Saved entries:
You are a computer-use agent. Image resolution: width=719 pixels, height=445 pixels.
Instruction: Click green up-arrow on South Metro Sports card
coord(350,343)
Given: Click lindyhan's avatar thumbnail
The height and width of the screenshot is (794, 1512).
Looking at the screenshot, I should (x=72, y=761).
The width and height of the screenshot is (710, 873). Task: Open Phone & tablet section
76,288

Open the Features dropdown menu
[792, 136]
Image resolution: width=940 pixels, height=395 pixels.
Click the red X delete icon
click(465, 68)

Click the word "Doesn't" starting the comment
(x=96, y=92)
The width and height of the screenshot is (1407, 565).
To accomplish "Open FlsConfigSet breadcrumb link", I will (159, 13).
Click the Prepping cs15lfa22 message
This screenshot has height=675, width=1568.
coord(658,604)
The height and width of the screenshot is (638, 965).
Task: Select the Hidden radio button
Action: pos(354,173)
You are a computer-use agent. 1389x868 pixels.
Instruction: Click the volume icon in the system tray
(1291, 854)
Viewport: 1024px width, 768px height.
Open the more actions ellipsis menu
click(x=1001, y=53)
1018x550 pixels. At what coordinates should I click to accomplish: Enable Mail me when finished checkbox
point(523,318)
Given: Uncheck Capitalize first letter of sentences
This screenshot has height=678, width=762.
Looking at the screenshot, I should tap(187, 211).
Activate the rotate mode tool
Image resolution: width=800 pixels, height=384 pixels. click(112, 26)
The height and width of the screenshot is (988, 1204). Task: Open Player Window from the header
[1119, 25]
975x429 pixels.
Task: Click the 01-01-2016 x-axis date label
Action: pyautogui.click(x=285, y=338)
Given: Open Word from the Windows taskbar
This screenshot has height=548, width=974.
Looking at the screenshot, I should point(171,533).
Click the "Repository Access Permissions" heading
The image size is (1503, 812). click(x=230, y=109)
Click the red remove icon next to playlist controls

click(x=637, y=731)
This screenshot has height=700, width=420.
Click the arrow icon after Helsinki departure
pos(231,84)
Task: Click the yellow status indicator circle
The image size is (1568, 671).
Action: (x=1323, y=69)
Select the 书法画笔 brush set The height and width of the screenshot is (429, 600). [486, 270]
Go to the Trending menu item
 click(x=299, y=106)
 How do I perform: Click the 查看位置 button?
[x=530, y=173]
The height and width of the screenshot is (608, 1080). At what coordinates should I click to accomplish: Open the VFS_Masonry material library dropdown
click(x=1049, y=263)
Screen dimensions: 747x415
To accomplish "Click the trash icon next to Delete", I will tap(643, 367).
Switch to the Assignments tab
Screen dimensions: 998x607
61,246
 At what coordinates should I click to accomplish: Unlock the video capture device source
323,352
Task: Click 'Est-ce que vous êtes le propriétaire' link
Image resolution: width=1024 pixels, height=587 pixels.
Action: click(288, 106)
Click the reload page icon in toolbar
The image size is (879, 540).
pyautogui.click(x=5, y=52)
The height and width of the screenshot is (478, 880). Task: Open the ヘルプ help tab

[WORK TASK] Keep only the lines from the one containing "Screen dimensions: 747x415" through the final line of the records, and transcribe them exactly.

[TASK SOLUTION]
Screen dimensions: 747x415
To accomplish "Click the trash icon next to Delete", I will tap(643, 367).
Switch to the Assignments tab
Screen dimensions: 998x607
61,246
 At what coordinates should I click to accomplish: Unlock the video capture device source
323,352
Task: Click 'Est-ce que vous êtes le propriétaire' link
Image resolution: width=1024 pixels, height=587 pixels.
Action: click(288, 106)
Click the reload page icon in toolbar
The image size is (879, 540).
pyautogui.click(x=5, y=52)
The height and width of the screenshot is (478, 880). Task: Open the ヘルプ help tab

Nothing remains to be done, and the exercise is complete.